Noto el cálido pelaje contra las piernas: la sensación es casi pegajosa, como cuando la resaca de la mar te entierra los dedos en la arena. Siento su pulso en mi pulso, su energía en la mía, y sé que éste es el misterioso y aterrador poder de los capaill uisce. Todos lo sabemos: te atrapa, te confunde y, antes de que te hayas dado cuenta, estás en el agua. Pero Sean se echa hacia delante, con decisión, y le agarra las crines a Corr para anudárselas: tres nudos, luego siete y tres de nuevo. Intento concentrarme en lo que hace en vez de pensar en la presión de su cuerpo contra el mío, de su mejilla contra mi pelo.
Aflojo las riendas y galopa hacia la izquierda, lejos del borde del acantilado. Sigo notando la presión del cuerpo de Sean contra el mío: con una mano le presiona las venas mientras con la otra le agarra la crin. Su magia se convierte en murmullo constante dentro de mi cuerpo, que me advierte del peligro del capall uisce que tengo entre las piernas, pero que, a la vez, me grita que está vivo, vivo, vivo.
Volvemos por la misma ruta. Sigo esperando que Corr dé alguna muestra de fatiga, pero lo único que noto es el repicar de sus cascos contra la hierba, el resoplido de su respiración alrededor del bocado y el rumor del viento contra mis oídos.
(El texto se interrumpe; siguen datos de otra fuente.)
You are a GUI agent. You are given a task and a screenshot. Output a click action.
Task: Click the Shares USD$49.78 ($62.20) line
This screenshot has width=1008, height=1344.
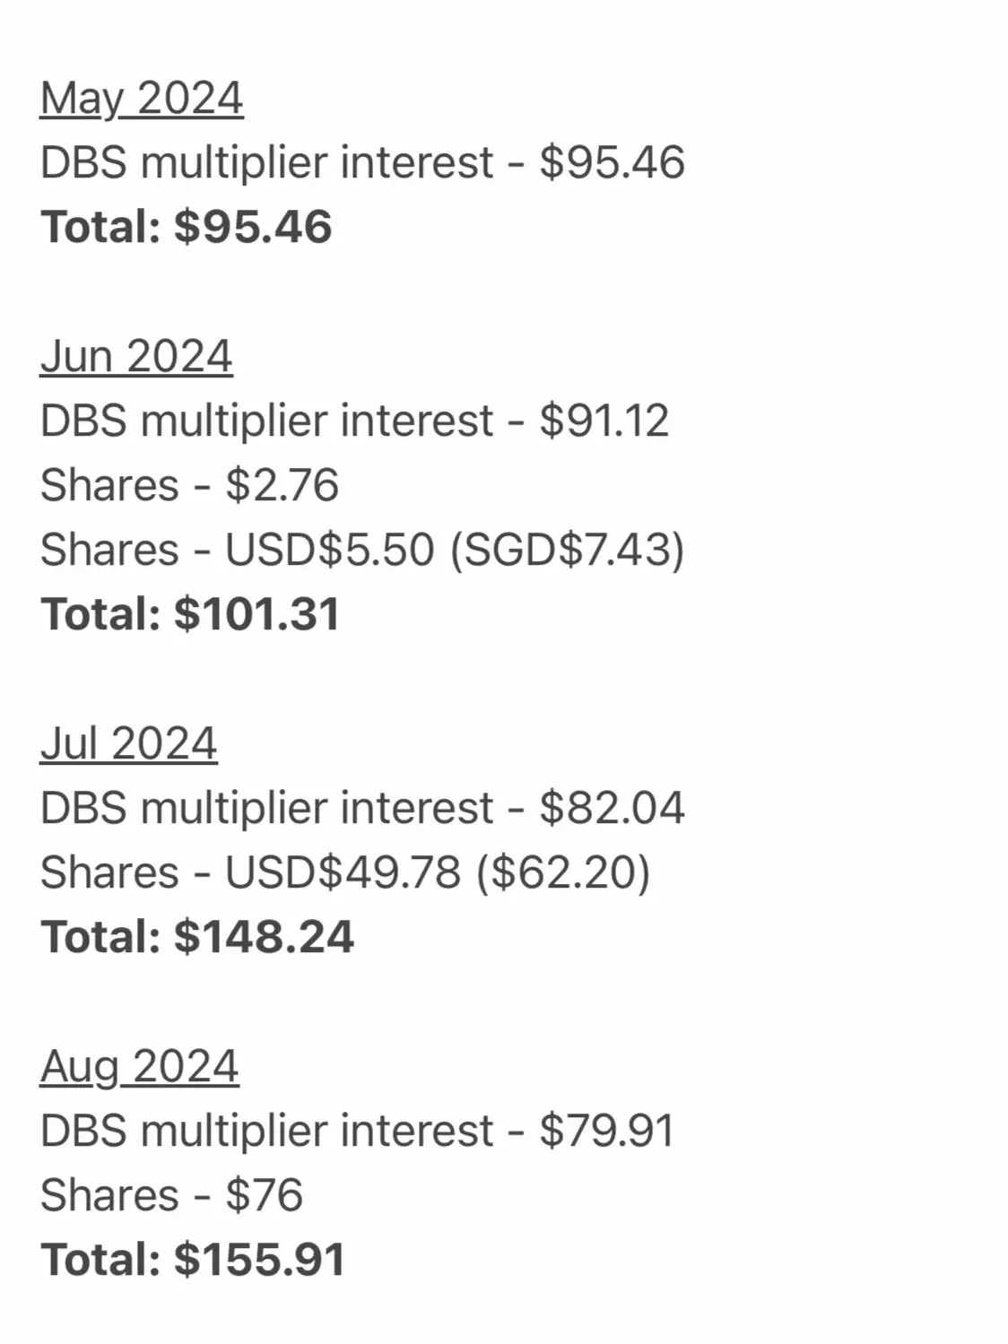point(345,872)
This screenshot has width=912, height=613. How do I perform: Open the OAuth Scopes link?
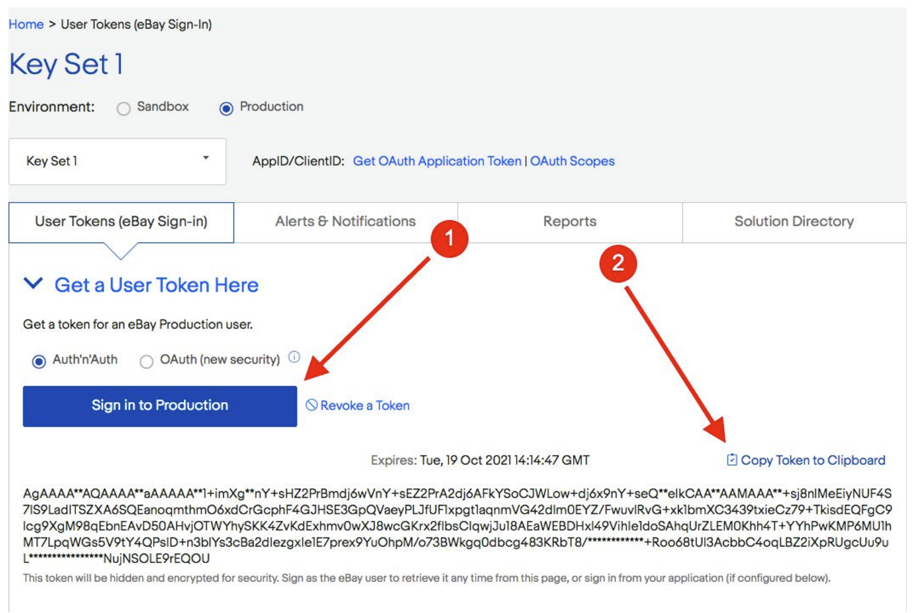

La isla se extiende ante nuestros ojos, bajo la luz de la luna. Galopamos en paralelo al borde del acantilado y, más allá, una bandada de pájaros se esfuerza por seguirnos el paso. Creo que son gaviotas dejándose llevar por las corrientes de aire que las envían violentamente hacia arriba a medida que se acercan a las rocas. «Éste es Thisby —me digo—. Éste es el Thisby que tanto amo». De repente, siento que lo sé todo de la isla y de mí a la vez. Pero sé que esta revelación se desvanecerá tan pronto como ponga los pies en el suelo.
Volvemos a estar en el punto de partida y, sin ganas, freno a Corr. El corazón me late fuerte: sigue galopando a pesar de que nos hayamos detenido.
Me bajo del caballo y retrocedo. Me doy la vuelta para ver desmontar a Sean. Se lleva la mano al bolsillo y saca un puñado de sal. Lo esparce formando un círculo alrededor de Corr y escupe dentro mientras yo lo observo. Cuando ha acabado, se acerca a mí, sombrío y en silencio. Me mira del mismo modo que el día del Festival, y yo también lo miro a él. Algo salvaje y ancestral se mueve en mi interior, pero no tengo palabras para describirlo.
Sean extiende la mano y me coge la muñeca. Aprieta su pulgar sobre mi pulso: el corazón me da un vuelco y se precipita. Aquel roce me impide moverme. Soy presa de una magia que no puedo explicar.
Nos quedamos así largo rato. Espero que mi pulso se frene, pero no lo hace.
Finalmente, me suelta la muñeca y se despide:
—Nos vemos mañana en los acantilados.